The obvious attention grabber last week was the CPI print. We all expected a gloom and doom scenario on that day but little did we know that this was the perfect setup for a short-squeeze. To make things worse, on Friday we gave back half of the move forcing everyone to spend the weekend scratching their heads. I am not going to pretend like I know what happened or come up with a clever reasoning. I was caught off guard by the move, incurred losses, got out of my trades and moved on. I thought, maybe, when I get some rest this weekend I will figure it out and post something clever on Twitter about it. Nothing really comes to mind , nada, however what I have managed to achieve this weekend is to get a good rest and not be anxious about what Monday will bring. I couldn’t care less if we are up 2% or down -5%. You see, in trading all you have to care about is your PnL, not whether your theory is right or wrong. I like to cut losers as quick as possible when wrong, and ride the winners as much as I can. Okay, that might be far fetched as I always cut the winners too quick, but the one thing I do right is cut those losers.
So what changed after the CPI report? Let us look at some facts:
Fed Funds Futures now pricing 5% rates in the spring of ‘23. We were between 4.5% and 4.75% before the report. I am thinking we are getting close to a pause as the FED needs time to asses what are the consequences of the hikes. We need at least 6-9 months to see the first effects of the hikes. We are not even close to seeing the effects yet as the large chunk of the latest hikes happened in Jun’22, Jul’22 and Sep’22. Therefore if we expect to reach peak rates in June’23, we should be on the looking for the full spectrum of effects to hit the economy in the end of ‘23 at the earliest.

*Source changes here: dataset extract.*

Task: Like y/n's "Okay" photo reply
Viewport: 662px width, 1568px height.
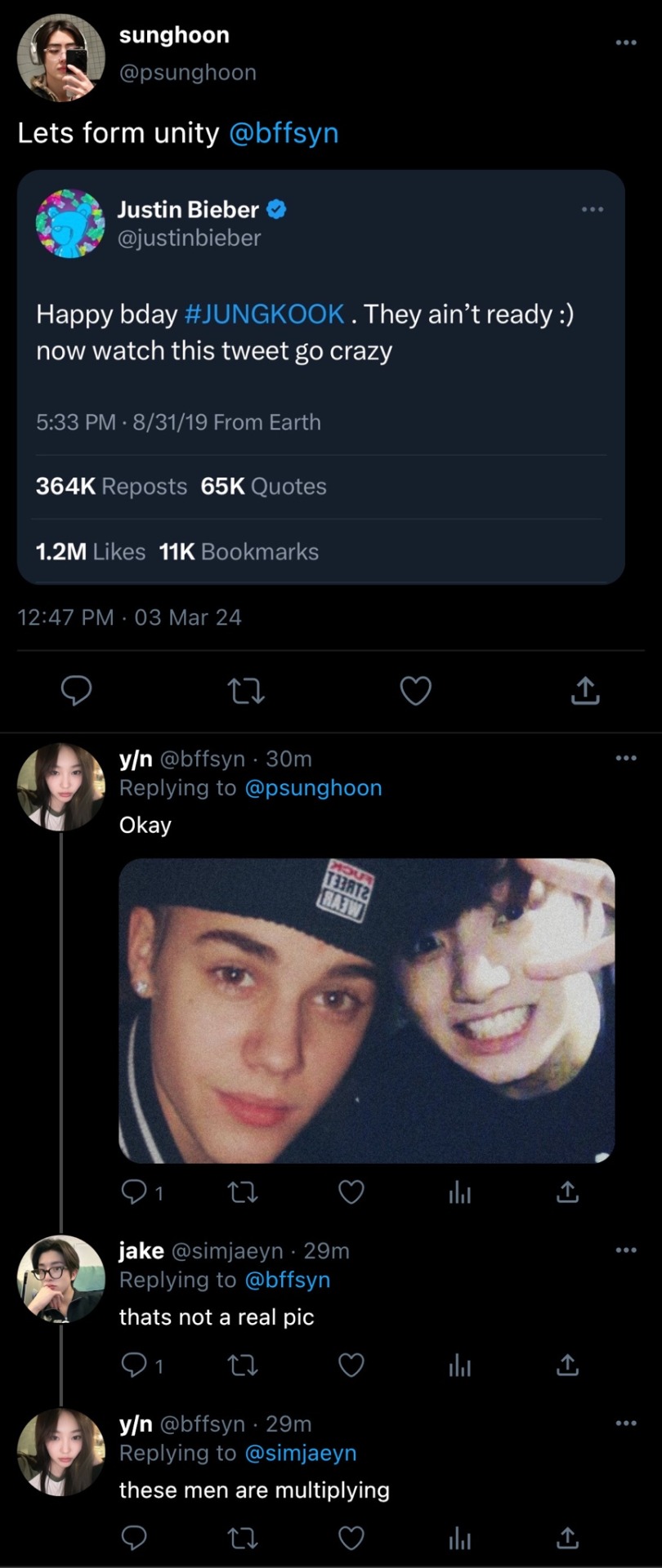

2. FED’s Daly hinting they are likely pausing in the 4.5% - 5% range. This only serves as confirmation bias to me prior point.

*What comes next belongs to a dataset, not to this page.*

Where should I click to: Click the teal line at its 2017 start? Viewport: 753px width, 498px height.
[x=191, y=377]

CDX High Yield Index and iTraxx Crossover index (I am referring to the total return indices, not the CDSs) did not make new lows at the time making them relatively stronger, but should be noted that the iTraxx index is making consecutive lower highs.
Given the above mentioned arguments I am thinking that sooner, rather than later we will see a bottom in the 1 year and 2 year bonds, a.k.a short-term top in yields in the front-end of the curve.
POTENTIAL TRADES:
For people who are happy to sit out the volatility yielding 7%+ I can recommend a few trades - PNC-P and GS 5% perp.
PNC-P is already callable and will likely be called at first opportunity, most probably after the earnings blackout period expires but if PNC decides to re-finance and call this preferred you will not lose anything. Call events happen at par + accrued dividend and until the actual call occurs you will be generating juicy 8%+ yield.
GS 5% perpetual
If one is looking to add convexity and wants to dip his/her toes in EUR/GBP denominated debt I can show you the RAGB 0.85% (Republic of Austria) 100 year bond or UKT 0.5% 61s. Quite the potential moves there if you are of the opinion we are close to a pause. High risk, even higher reward in this one. Watch your size.
CURRENT TRADES:
NONE
RISK FACTORS:
This week is very light on important economic data which will likely lead to lower volatility. I guess it will be welcome, especially after the last 2 very busy weeks.
CONCLUSION:
The more I think about any potential new trades, the more I reach the conclusion that we are in the situation where you either sit out a potential volatility by parking cash in callable floating rate instruments, such as preferred stocks or perpetual debt or if you are willing to take on risk and believe we are close to a pause in the hiking cycle, you can really push the envelope in some undervalued debt , potentially with higher convexity to maximize potential returns. I am more inclined to opt for the second option as naturally I am a short-term trade but with the rejection of the lows in SPX and the hint by Daly that the FED won’t go beyond 4.5%-5% I am getting more and more tempted to deploy capital on the long side.